→ About this task: Please output exactly the lines from the one that holds "Switch to the Alimentation tab" through the final line of the data, and nothing else; leave out any pictures.

————————

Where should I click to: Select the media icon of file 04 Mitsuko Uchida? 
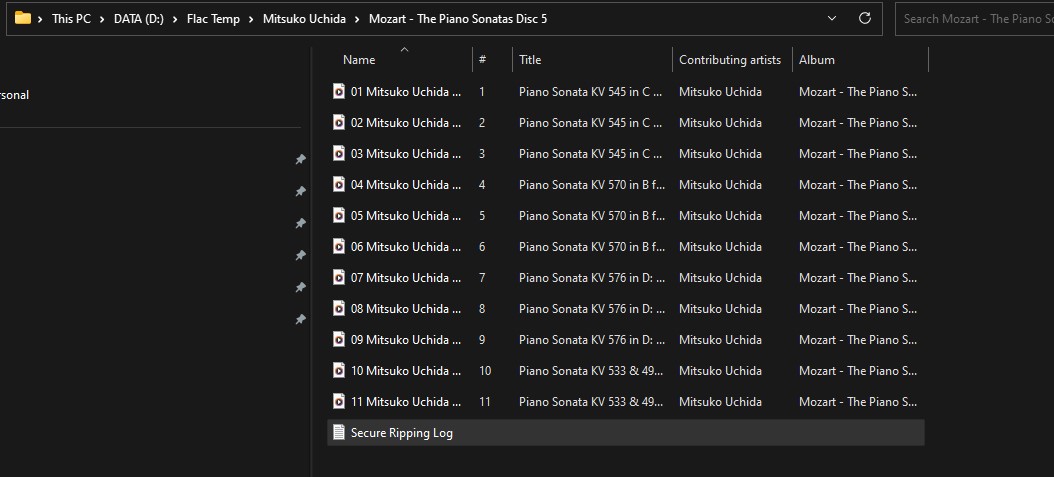tap(339, 184)
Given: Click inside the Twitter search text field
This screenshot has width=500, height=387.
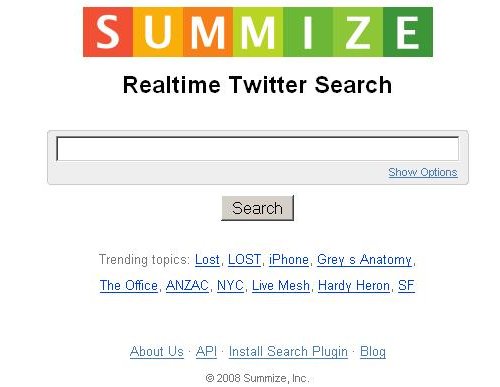Looking at the screenshot, I should point(257,149).
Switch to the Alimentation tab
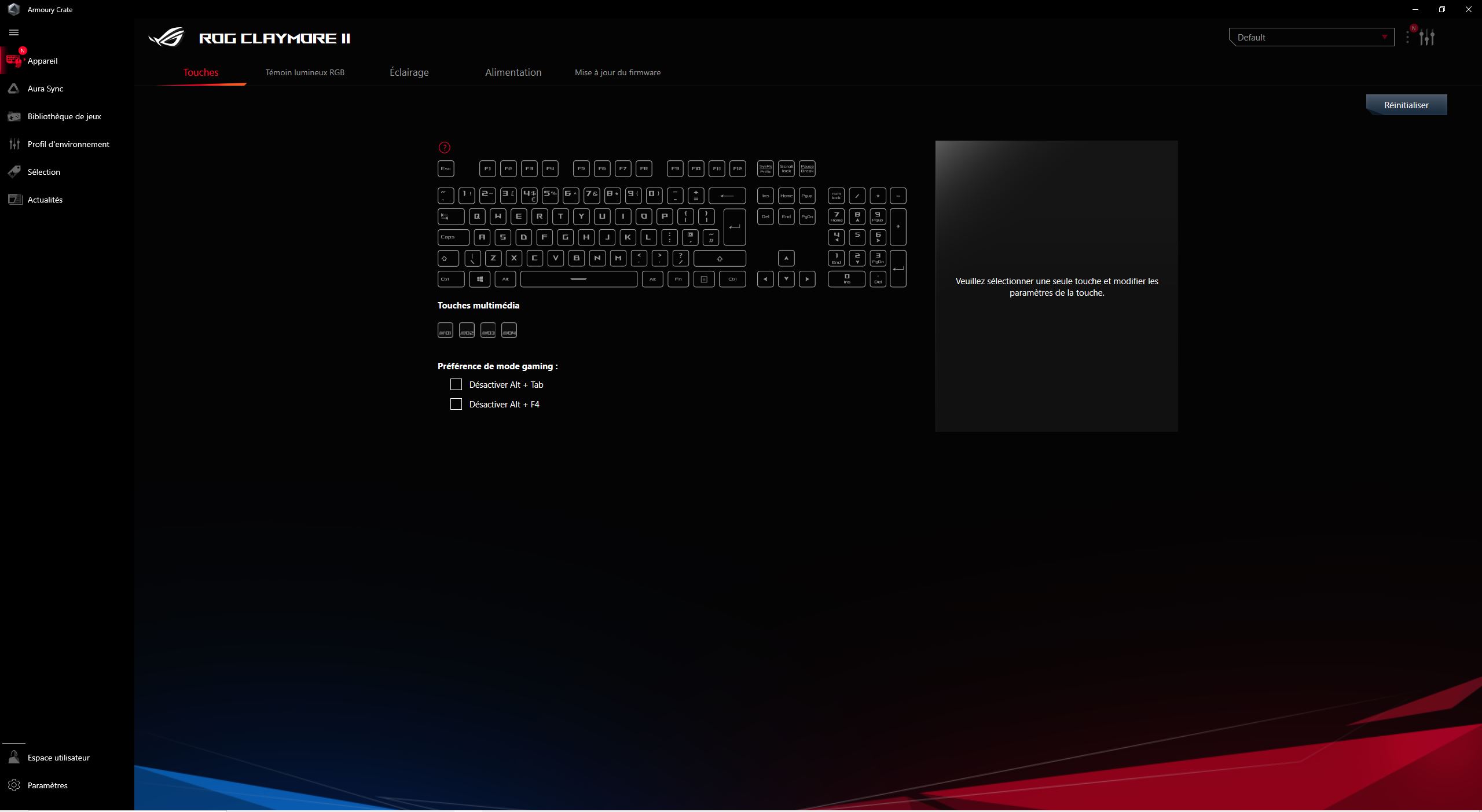 [513, 72]
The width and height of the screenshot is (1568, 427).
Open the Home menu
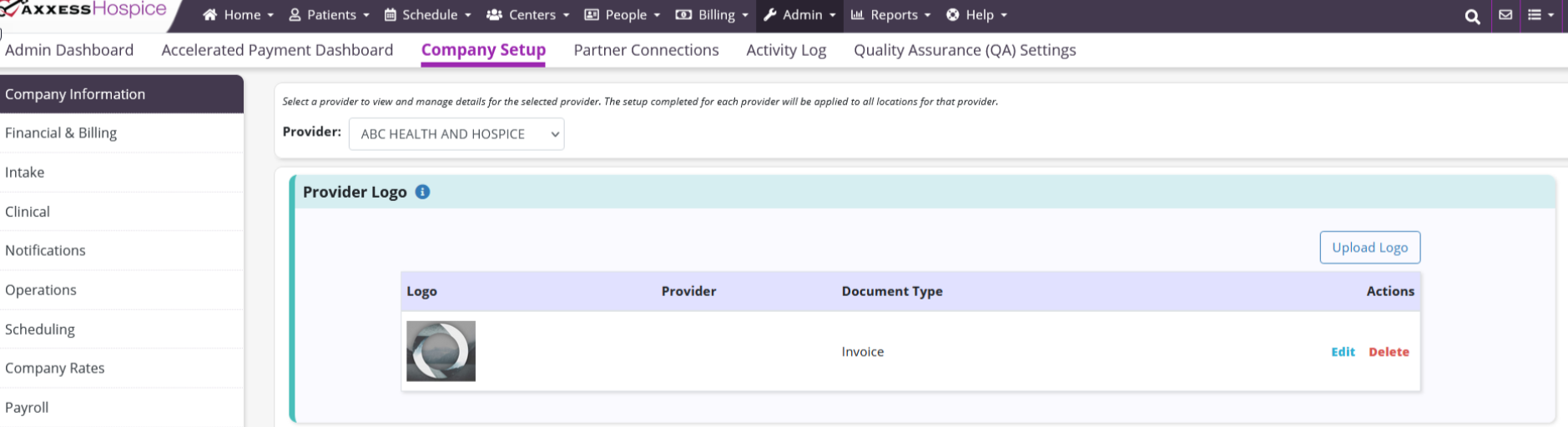point(238,15)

————————

→ Result of the exercise:
Switch to the Alimentation tab
 [513, 72]
The width and height of the screenshot is (1568, 427).
Open the Home menu
point(238,15)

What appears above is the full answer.